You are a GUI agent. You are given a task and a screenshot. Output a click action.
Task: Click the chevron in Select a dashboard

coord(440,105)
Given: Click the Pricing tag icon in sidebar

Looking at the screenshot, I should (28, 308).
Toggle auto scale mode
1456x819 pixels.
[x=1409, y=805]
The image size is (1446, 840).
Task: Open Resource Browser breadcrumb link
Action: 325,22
---
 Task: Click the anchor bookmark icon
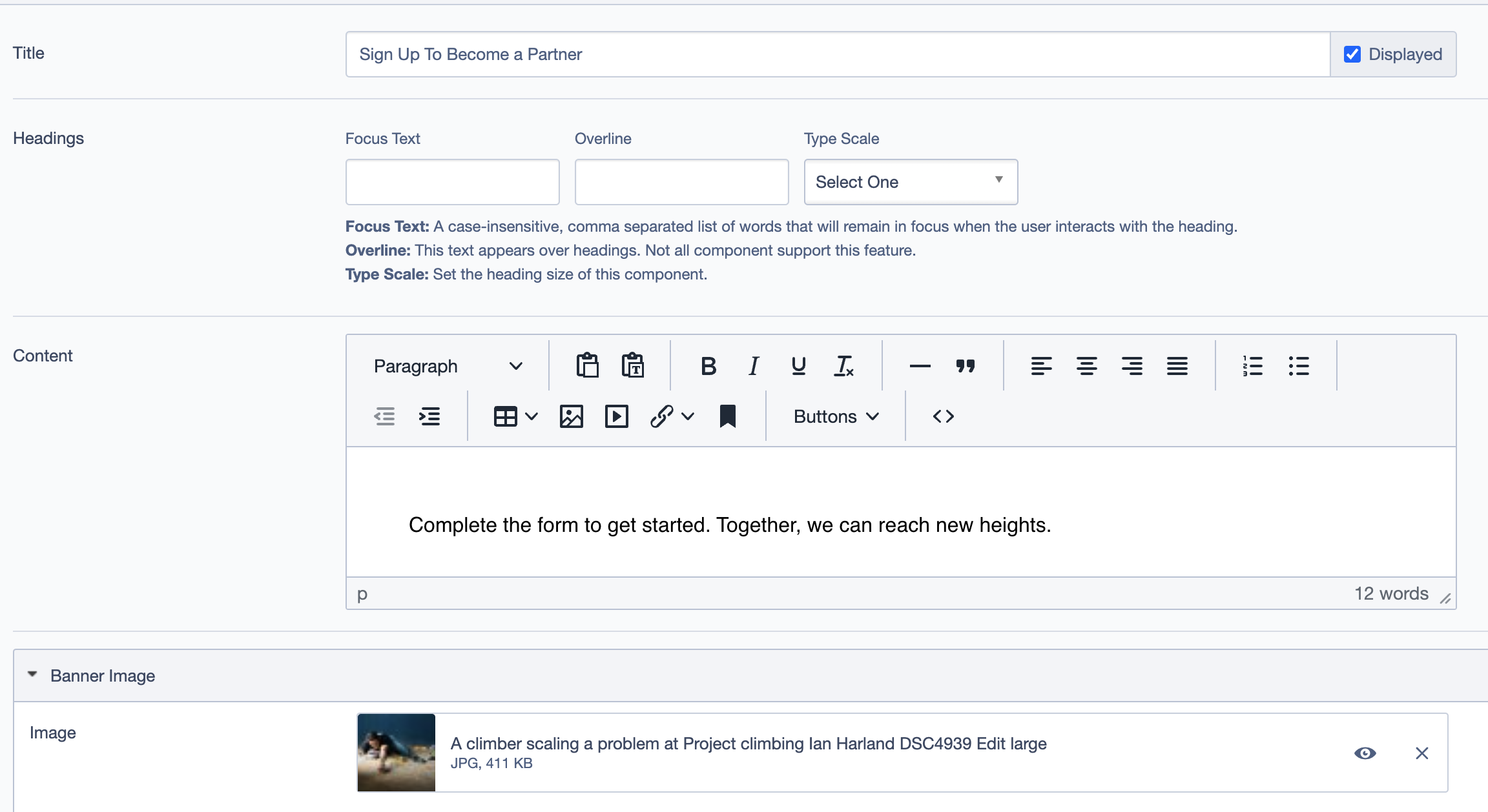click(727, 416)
...
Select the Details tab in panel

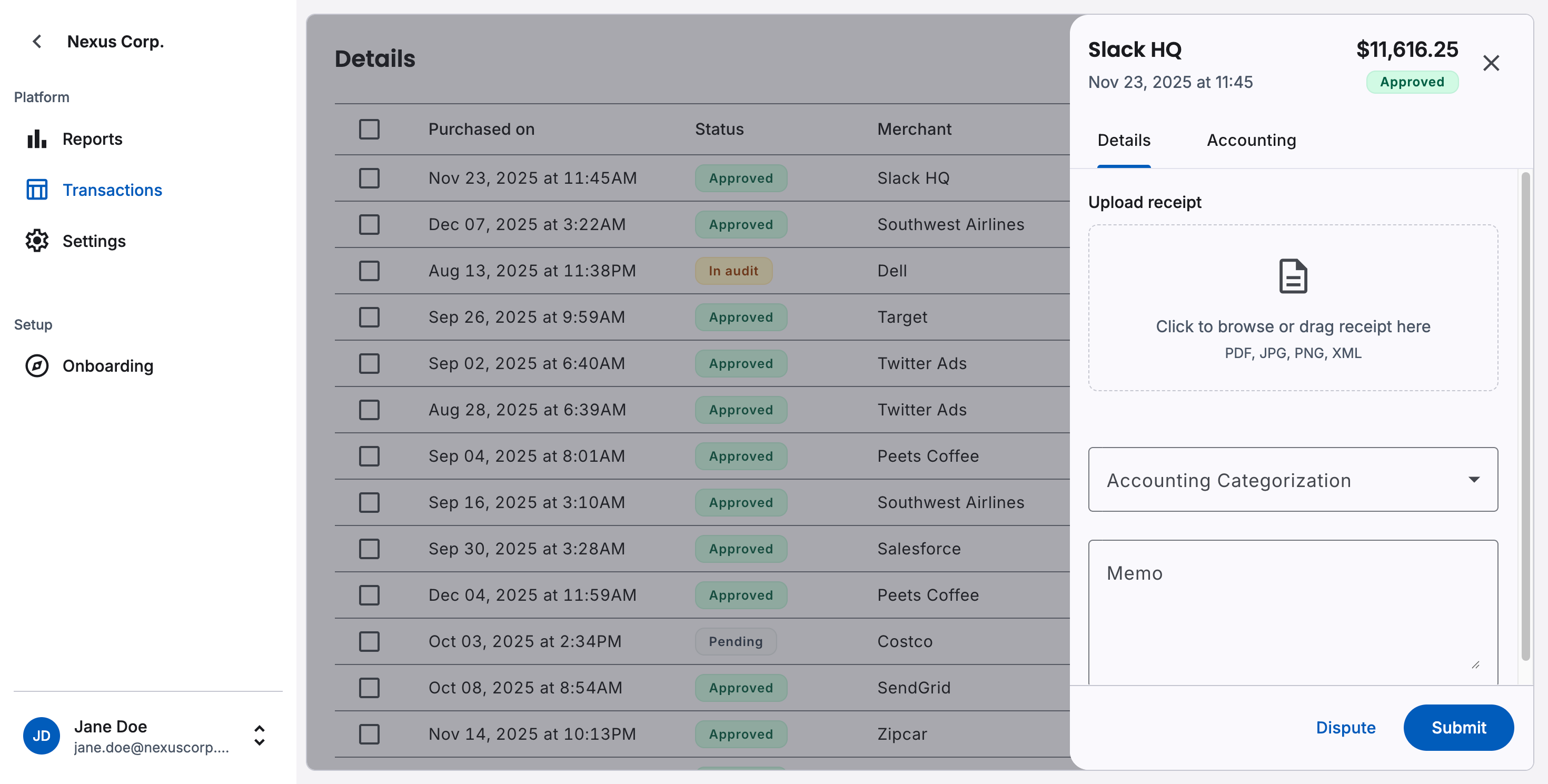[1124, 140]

* Aim of the task
Where the line holding "You are a GUI" appears in the listing above, start reproducing exactly, and end with the line holding "Toggle auto scale mode".

* Answer
You are a GUI agent. You are given a task and a screenshot. Output a click action.
Task: Click the chevron in Select a dashboard

coord(440,105)
Given: Click the Pricing tag icon in sidebar

Looking at the screenshot, I should (28, 308).
Toggle auto scale mode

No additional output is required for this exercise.